I started to get a lot of comments to the effect that it is comforting to hear that people in the past have been through events that were just as bad as what we were going through, and at times even worse—when it really felt like the end of days would come.

You’ve selected a mix of fiction and nonfiction. Shall we start with Cormac McCarthy’s The Road?

This is maybe a corny choice, as it’s very famous and widely read. But it’s a book that had a huge effect on me, and one I’ve returned to over the years. I first read it as a student, and I remember finishing this book while I was sitting on a train and weeping, and people looking at me, wondering if I was going through some kind of crisis. It was the first time I’d ever just wept at a book. It’s a strange feeling. And it made me think: this is what literature can do. This is the power it has.

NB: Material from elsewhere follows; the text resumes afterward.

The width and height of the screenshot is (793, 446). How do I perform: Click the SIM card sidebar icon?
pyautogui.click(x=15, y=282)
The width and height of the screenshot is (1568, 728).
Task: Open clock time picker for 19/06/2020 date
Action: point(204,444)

I’ve read it several times in the years since then, and recently read it again as I’m going to become a father in the next month or so. I began to see that dimension of the book: that it is a book about the future, a book about the old world giving way to something new. And to me, that’s what I like to look at. For some people, the collapse of the Roman Empire or the end of the Egyptian Old Kingdom, the fall of Angkor in Cambodia, felt like the end of the world. But it was also the beginning of a new world. There’s always something that sprouts out of the ashes of devastation.

Yes, most of these post-apocalyptic books bring some sense of renewal or redemption in some way.

There’s a hope in it. Once you have abandoned hope that the present can continue, you make way for new hope that something better, more sustainable might take its place. Even if that is in the next generation.

You mentioned the fall of the Roman Empire. Your next book recommendation is Robin Fleming’s The Material Fall of Roman Britain, 300-525 CE, which you’ve said “offers a wonderfully evocative description of the collapse of Roman Britain.” For those who are not familiar with this period, would you give us a quick overview before we talk to the book itself?

Yes, as a bit of background: at the end of the fourth century, the western Roman Empire is one half of a Mediterranean-spanning empire that has turned the Mediterranean Sea into a Roman lake. It has survived for centuries, gone through multiple crises. But by the start of the fifth century it starts to come apart. This is a very complex process that happens in different ways in different parts of the empire. If you lived in Constantinople or Egypt, in the eastern empire, you probably wouldn’t notice any difference. You might see some refugees from the west, nothing more. If you lived in Gaul or Italy, you’re going to see upheaval, violence, warfare—but nothing out of the ordinary for the late Iron Age. But in Britain, partly due to its unique geography as an island, you see a much more dramatic collapse of the social fabric.

Entire industries fall apart overnight. Things like pottery, metalworking—industries that were supported by the Roman economic system—as Britain’s connections to the mainland are suddenly severed. Almost the entire urban culture of Britain falls apart in a matter of decades.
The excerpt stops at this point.